• _Supplied records_:
▬▬▬▬▬▬▬▬▬▬
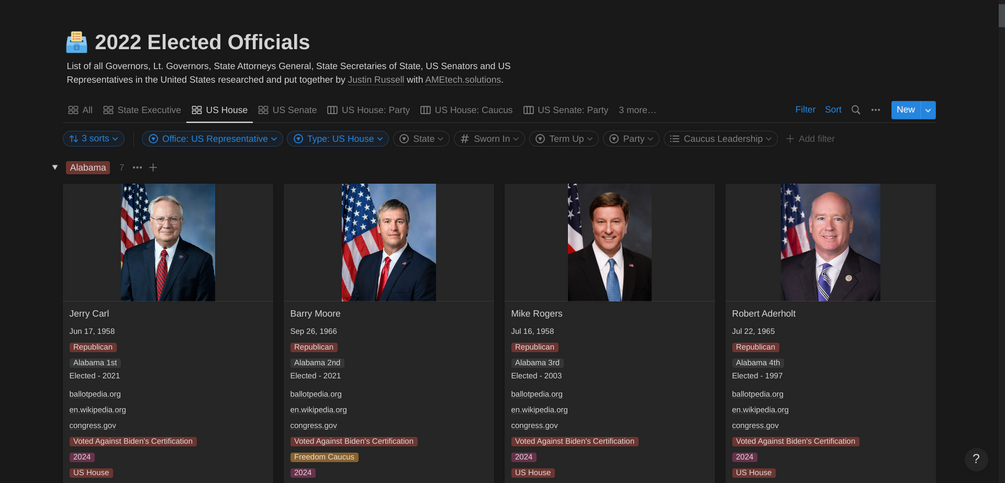Collapse the Alabama group triangle
The height and width of the screenshot is (483, 1005).
(54, 168)
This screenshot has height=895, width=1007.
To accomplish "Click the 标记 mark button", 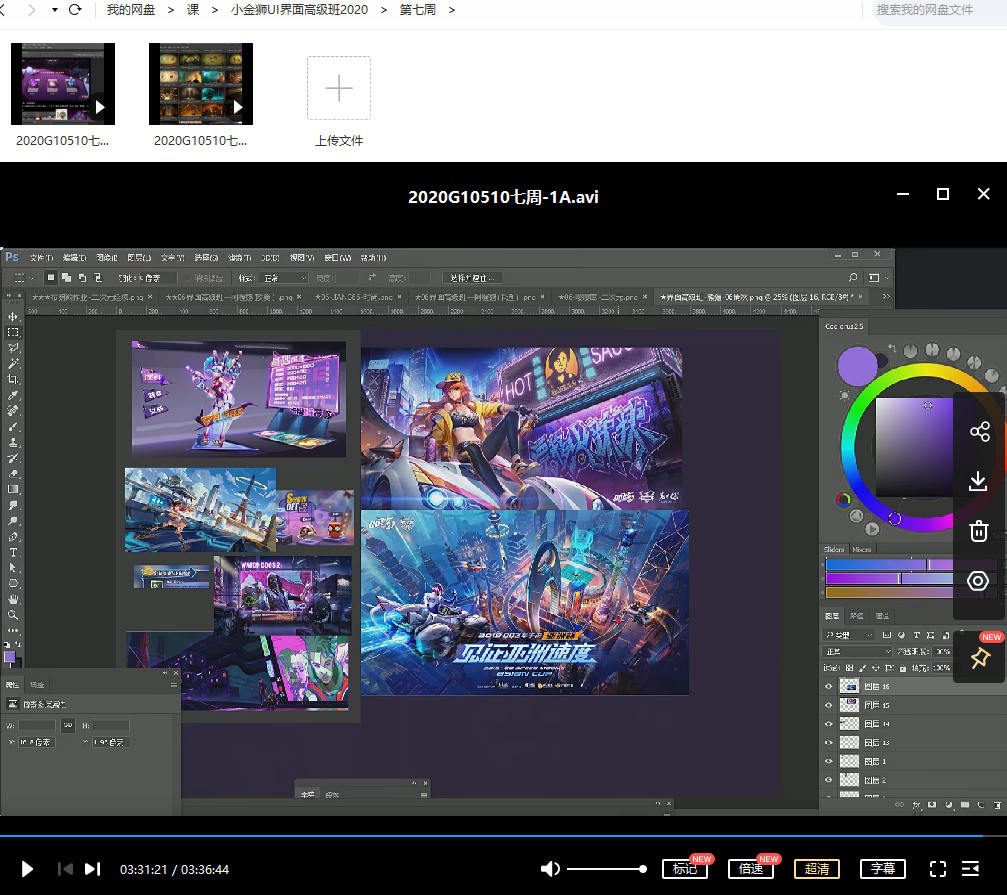I will coord(685,869).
▬▬▬▬▬▬▬▬▬▬
• _Task to carry out_:
Pick out each line above that contains the word "width" and copy it in full.

• _Problem solution_:
The height and width of the screenshot is (483, 1005).
This screenshot has height=895, width=1007.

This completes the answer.